** Opening PROVIDED INFORMATION block **

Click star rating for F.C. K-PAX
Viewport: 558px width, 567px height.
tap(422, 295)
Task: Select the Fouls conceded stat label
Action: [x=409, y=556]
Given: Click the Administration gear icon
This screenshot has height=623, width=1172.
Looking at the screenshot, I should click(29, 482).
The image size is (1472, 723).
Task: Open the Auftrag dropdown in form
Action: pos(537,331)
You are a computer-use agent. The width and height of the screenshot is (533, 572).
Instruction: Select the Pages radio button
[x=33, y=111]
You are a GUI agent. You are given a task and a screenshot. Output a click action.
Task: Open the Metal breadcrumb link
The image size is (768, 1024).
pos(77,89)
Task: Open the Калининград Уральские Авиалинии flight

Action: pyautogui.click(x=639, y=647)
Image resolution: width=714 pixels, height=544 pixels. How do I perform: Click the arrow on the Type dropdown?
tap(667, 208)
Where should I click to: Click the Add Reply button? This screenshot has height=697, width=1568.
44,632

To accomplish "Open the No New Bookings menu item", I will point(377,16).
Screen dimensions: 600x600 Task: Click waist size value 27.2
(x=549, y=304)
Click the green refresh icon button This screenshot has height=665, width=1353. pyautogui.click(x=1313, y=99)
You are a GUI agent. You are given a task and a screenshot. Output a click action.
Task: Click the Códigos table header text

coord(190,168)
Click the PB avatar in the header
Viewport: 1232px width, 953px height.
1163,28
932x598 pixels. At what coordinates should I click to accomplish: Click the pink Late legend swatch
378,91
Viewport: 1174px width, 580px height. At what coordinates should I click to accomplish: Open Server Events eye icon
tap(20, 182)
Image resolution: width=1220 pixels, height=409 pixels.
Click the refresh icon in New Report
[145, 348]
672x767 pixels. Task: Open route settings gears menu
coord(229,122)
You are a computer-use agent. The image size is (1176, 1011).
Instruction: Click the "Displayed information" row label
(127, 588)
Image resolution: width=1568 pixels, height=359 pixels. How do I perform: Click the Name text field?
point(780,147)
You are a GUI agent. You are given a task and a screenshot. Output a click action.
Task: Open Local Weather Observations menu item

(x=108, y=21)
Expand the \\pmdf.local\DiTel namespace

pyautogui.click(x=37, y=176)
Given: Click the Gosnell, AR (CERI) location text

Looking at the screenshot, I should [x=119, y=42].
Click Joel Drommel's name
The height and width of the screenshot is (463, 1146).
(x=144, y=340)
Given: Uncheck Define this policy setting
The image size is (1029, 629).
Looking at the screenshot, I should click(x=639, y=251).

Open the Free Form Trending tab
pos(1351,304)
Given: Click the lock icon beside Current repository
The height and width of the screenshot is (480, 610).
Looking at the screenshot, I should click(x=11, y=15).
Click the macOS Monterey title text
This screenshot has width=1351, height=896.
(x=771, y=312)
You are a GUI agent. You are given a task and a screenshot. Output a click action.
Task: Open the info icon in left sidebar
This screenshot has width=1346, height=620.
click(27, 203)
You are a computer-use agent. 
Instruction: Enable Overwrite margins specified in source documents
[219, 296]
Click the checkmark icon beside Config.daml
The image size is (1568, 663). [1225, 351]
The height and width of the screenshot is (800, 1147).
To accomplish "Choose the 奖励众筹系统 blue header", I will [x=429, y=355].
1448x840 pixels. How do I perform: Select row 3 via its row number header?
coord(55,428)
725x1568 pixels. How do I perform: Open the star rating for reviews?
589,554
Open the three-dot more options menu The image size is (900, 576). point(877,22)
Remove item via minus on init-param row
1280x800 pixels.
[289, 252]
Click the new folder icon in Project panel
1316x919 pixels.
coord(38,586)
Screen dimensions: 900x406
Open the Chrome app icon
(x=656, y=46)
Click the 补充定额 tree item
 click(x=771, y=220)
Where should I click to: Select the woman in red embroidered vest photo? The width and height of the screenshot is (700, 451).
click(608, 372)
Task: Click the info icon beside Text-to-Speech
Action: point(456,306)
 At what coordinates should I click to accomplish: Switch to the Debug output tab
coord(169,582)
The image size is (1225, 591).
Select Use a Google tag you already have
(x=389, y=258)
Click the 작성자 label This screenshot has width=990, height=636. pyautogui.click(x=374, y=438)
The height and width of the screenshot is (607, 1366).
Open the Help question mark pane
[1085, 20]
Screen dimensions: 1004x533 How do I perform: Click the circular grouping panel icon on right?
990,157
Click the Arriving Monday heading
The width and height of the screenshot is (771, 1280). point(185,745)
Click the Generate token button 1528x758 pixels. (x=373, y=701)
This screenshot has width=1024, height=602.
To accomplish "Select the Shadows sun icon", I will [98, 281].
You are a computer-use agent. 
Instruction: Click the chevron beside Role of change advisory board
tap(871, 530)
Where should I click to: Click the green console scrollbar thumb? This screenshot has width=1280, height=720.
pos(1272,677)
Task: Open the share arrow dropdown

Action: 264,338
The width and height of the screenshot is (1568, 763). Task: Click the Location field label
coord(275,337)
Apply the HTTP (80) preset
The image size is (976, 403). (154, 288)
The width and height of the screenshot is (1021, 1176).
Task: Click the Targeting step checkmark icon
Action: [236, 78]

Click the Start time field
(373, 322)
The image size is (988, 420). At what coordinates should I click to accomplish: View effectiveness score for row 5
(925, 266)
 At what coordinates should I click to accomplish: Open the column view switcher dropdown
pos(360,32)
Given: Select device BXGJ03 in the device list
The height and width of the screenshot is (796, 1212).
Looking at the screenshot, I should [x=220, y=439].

** Closing PROVIDED INFORMATION block **

**TASK OBJECTIVE:** What is needed is a single figure, the number of lines in the entries above that contain "will".

**ANSWER SPACE:** 3